There are other considerations, too. Unlike movies, there are no ratings for plays. So how can you make an informed decision? “Call the theater box office,” Wilson suggests. “Ask about the content, ask about the language, ask about the subject matter and know your limits. From there, the decisions take care of themselves.”
And when in doubt, children’s theater is always a safe bet, according to Wilson. “The plays are short, there are lots of other kids in the audience and the institution itself is accustomed to dealing with a range of attention spans,” he says.
Look beyond broadway for unexpected delights
Do you know where to find live theater? You probably know of at least one big stage—the kind a touring Broadway show might visit. But productions can range from elaborate, well-known and costly to simple, obscure and cheap.
Scour local papers and search the web for shows that lack the advertising budget of a box office hit. Read about the plays and take some chances.
Consider big theaters and small ones, musicals, comedies, and dramas. There’s fringe theater, dinner theater, improv and cabaret, too.
“I’m always surprised when people say, ‘I don’t like theater,’” says Kelly Fones, a lifelong theatergoer who volunteers as an usher at plays after work and on weekends. “I always tell them, ‘You just haven’t found the theater that’s right for you.’”
Fones suggests following local theaters on social media to stay up to date on new productions. Theater reviews can be helpful, too—but only up to a point.
“Read the review, but have an open mind,” suggests Fones. “Go see the production—and, if you agree consistently with that reviewer, that can help you decide. But at the end of the day, no one can talk me out of seeing what I want to see.”
The cheap seats are better than you think
While some big shows could blow your budget, you can score affordable seats if you know where to look.
Many plays offer preview nights with cheaper tickets. The point is to let actors work out the kinks before a premiere, but you’re unlikely to notice anything off—other than the price of admission.
For a behind-the-scenes experience, scout out plays that sell dress-rehearsal tickets. It’s exactly what it sounds like: full costumes and all of the production value. But it’s still a rehearsal, so don’t be surprised if the director yells “Stop!” to give the actors a little coaching. Not only are you getting a deal on the tickets, it’s an inside look at the making of a play.
Live near a large city? There are websites and apps that offer last-minute tickets at steep discounts to help theaters pack the house. And if you’re heading to New York, Chicago or other big theater towns, do some research before you buy. You can often save money by visiting the box office directly or shopping around online.
Make the most of free, public performances
Want an easy, low-cost way to expose your family to the theater? Look for free productions. City governments and nonprofits across the country host public plays, often outdoors in amphitheaters and parks.
The environment is relaxed.

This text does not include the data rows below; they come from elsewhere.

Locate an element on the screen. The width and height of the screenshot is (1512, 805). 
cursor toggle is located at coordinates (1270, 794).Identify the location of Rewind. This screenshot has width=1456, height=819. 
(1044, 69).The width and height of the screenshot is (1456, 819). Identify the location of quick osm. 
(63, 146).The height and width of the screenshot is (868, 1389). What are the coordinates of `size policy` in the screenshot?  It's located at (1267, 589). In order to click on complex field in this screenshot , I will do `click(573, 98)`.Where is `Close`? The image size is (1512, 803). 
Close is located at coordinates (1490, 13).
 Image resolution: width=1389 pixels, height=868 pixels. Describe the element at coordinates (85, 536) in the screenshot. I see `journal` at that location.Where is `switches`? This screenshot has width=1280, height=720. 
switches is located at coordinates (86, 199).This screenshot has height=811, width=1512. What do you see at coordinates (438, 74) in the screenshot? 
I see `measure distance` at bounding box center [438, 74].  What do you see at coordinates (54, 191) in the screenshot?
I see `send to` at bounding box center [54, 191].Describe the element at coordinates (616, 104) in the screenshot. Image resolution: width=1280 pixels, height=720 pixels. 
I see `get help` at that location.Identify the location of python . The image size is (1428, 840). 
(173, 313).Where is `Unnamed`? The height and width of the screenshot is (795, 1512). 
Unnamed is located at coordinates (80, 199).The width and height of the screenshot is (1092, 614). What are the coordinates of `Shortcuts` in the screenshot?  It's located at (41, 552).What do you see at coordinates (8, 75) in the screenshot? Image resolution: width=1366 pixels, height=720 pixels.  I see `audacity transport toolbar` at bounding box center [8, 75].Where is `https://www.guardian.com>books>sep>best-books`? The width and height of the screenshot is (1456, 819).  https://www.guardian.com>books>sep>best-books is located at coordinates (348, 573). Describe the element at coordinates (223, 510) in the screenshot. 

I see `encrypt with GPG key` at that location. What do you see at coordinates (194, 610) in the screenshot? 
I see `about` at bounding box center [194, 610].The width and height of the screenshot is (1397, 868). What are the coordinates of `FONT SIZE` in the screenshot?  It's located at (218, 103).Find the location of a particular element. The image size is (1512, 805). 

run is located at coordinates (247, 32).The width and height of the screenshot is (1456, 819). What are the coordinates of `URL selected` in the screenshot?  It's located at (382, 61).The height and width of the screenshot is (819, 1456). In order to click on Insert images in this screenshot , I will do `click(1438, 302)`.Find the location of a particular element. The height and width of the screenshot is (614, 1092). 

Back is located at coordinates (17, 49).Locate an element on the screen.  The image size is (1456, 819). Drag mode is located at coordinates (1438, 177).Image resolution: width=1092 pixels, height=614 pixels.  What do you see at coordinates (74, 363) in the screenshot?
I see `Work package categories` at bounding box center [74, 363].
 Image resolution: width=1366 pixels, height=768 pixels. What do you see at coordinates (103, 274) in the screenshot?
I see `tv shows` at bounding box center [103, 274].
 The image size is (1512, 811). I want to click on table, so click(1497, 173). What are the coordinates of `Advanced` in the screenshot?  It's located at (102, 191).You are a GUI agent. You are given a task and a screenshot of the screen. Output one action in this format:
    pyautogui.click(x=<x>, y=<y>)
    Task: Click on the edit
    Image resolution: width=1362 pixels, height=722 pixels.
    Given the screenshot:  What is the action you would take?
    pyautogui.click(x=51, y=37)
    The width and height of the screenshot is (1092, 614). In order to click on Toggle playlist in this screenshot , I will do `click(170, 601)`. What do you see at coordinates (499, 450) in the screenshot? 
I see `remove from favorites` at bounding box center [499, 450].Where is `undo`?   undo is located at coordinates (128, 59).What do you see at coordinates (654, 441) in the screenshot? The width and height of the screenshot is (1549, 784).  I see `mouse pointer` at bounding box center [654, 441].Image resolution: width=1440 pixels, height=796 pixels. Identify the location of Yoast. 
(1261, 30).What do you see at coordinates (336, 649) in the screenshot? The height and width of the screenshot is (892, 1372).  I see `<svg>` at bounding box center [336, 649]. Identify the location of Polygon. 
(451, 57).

So if you’re worried about restless kids or reluctant partners, this can be an effortless introduction.
Search the web and check your city’s parks and recreation website to find events near you—it’s not just a big-city trend. Dubuque, Iowa; Houston; Kansas City, Missouri; New York; Philadelphia; Phoenix; Richmond, Virginia; Seattle; and St. Louis are just a handful of cities hosting free, public theater.
Don’t underestimate the benefits of live theater
We know we should spend less time on our devices, and we’ve been told to pull kids away from screens. So consider the theater when searching for unplugged entertainment that’ll leave your whole family wanting more.
“Films and television render us largely passive. We sit back and are given everything,” Wilson says. “But in a theater, we’re in the room with the artists. And they ask us, directly, to imagine along with them.”
“We are encouraged to lean forward, rather than to sit back,” he says. “And as we lean forward, we recognize something uniquely human and alive happening on the stage, a feeling that isn’t available from film or TV.”